Well, I have a problem with that. Whose high marks are the right "high marks." Who decides what high marks we are shooting for? I have always had a problem with "standardized testing" and for one reason, I am not in the process of standardizing my children. Sure, I get excited when my children do "well" on something that they are focusing on. But what if my children or your children aren't capable of getting "high marks?" Who decides what really is a high mark for a child? What about a "gifted child?" (Aren't they all gifted?) What about a child with exceptional talent in one area and not in another? What about a child with auditory processing problems? A child with a chronic disease? A child who just plain isn't ready for academics yet? What is going to happen when that child doesn't get the "high marks?"
Can you tell I have a problem with that?
One of the other speakers we heard mentioned that we must be educating our children for the right reasons, and I agree with that. But whose right reason? His? Yours or mine? Although I believe my home education journey is a God ordained journey, you might see it differently. That is ok with me. We all have to work it out on our own.....it is our journey to take and do as we see fit. WE are the ones who will have to answer for our own families one day, and I don't mean to the local school district.
This particular speaker said that some of us turn to homeschooling out of rebellion. He said that rebellion isn't going to carry us for very long, however.
Well, I suppose I might fit in that category. Although my reason for homeschooling my kids tend towards more of the Deuteronomy mandated teaching style ~ all the time~ I also know that I am a rebel in that I never wanted my kids to go through what I went through in public school. I wanted them to be individuals, not part of a herd. I wanted them to not be bullied, not be sucked into popularity contests, not be treated disrespectfully by "teachers." I wanted them to know what is important in life, and not be fooled by superfluous things like cheerleading, peer pressure, prom night, and dating. I wanted to guide them through media choices and help them to choose the best, and not just the good, and to never acquire a tast for the worst. I wanted to be the one (with my husband) to teach them about sex, drugs and rock and roll. And you know what? We are.

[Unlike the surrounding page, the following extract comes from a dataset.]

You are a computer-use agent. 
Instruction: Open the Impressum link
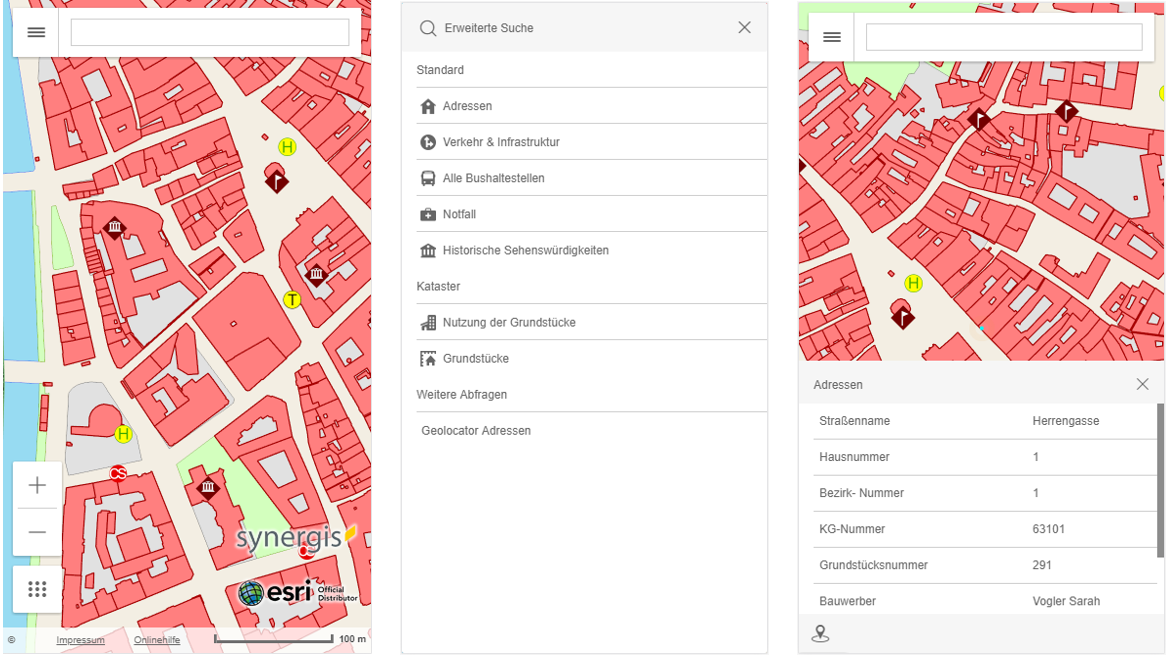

We are teaching them.
Unfortunately, some of what we teach is "damage control" teaching, because we can't teach in a vacuum. We not only have information coming at them from all sides because we aren't teaching them in a bubble, but we also have the information that was wired into us because we were both taught by the system we grew to hate so much. And yes, that is a very strong word. But if I say "I didn't like it very much" I wouldn't just be downplaying my disdain. I would be lying!

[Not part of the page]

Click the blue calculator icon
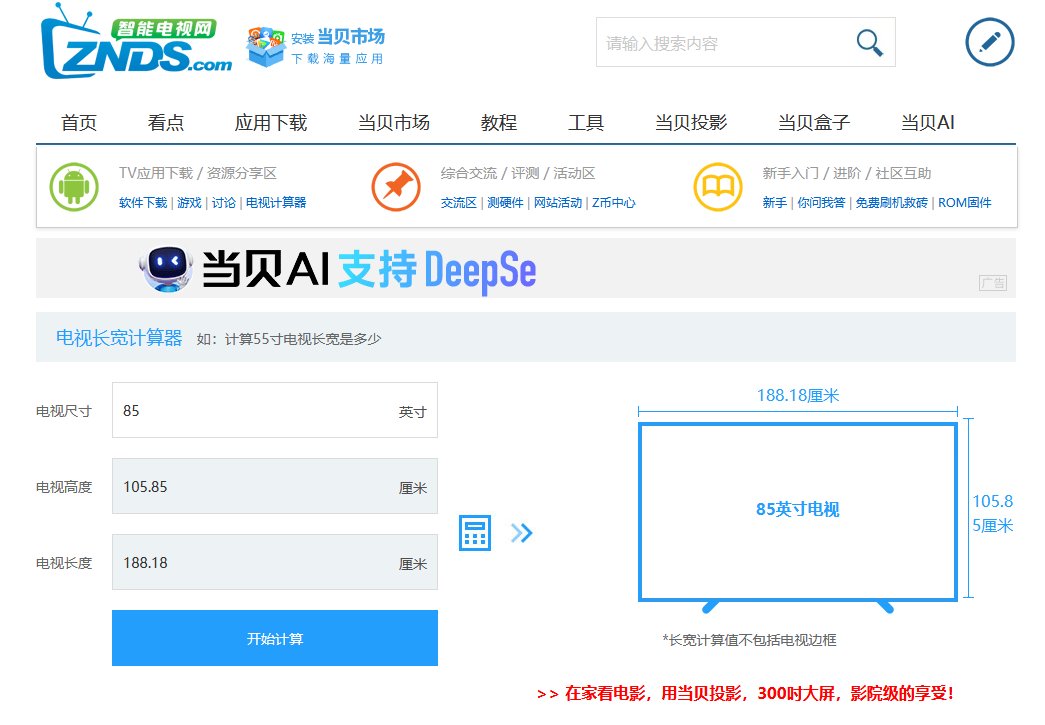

There are many things that the Bible says that God hates, and I think that we have to look at what He did for us out of love and then we must know Him so intimately that we know exactly what He hates so that we can stear clear of it.
Proverbs 6:16 says this: These six things the LORD hates, Yes, seven are an abomination to Him: A proud look, A lying tongue, Hands that shed innocent blood, A heart that devises wicked plans, Feet that are swift in running to evil, A false witness who speaks lies, And one who sows discord among brethren.
I have to take a long hard look at my personal rebellion and make sure that it doesn't resemble any of this. And I, only I will know in my heart if it does.
So rebellion might not carry us for long, but it's a start. Hopefully my rebellion might be seen by my kids as more of a passion. Rebellion might be seen as a zealousness for what I believe is right for us. Often rebellion is seen as a negative trait. But if it weren't for a few rebellions in history we might still be under the yoke of bondage to the King of England.
Or we might just be still under the yoke of bondage to sin! Rebellion is what Christ did for us. He didn't rebel against His Father, but He certainly rebelled against the powers that ruled in His time. He even rebelled against the idea that He was going to "win" his throne by the sword. The main difference was that He rebelled in a way that is mostly foreign to me. He rebelled out of love.
Most of the time, my rebellion tends to look like frustration, and that doesn't do much for my cause. I think the key to a rebellion that works is the peace of mind that comes from knowing the truth; and that truth is that you are doing what you are supposed to be doing. Rebellion coupled with righteousness might just make a good combination, for us.
Well, I would love to hear your thoughts on "high marks," "rebellion" "love" and anything else that might have jumped out of you if you dared read this whole diatribe. I am not asking anyone to join my cause, to dole out any funds for my conquest or even share in the fellowship of my prior suffering at the hands of a disgraceful public school education. It is my personal journey, something nobody can take away from me. And although by writing it here it seems like I might be looking for some kind of validation----I am not. I have all the validation I need already, thank you. One glorious day I found it right here:
Psalm 139
O LORD, You have searched me and known me.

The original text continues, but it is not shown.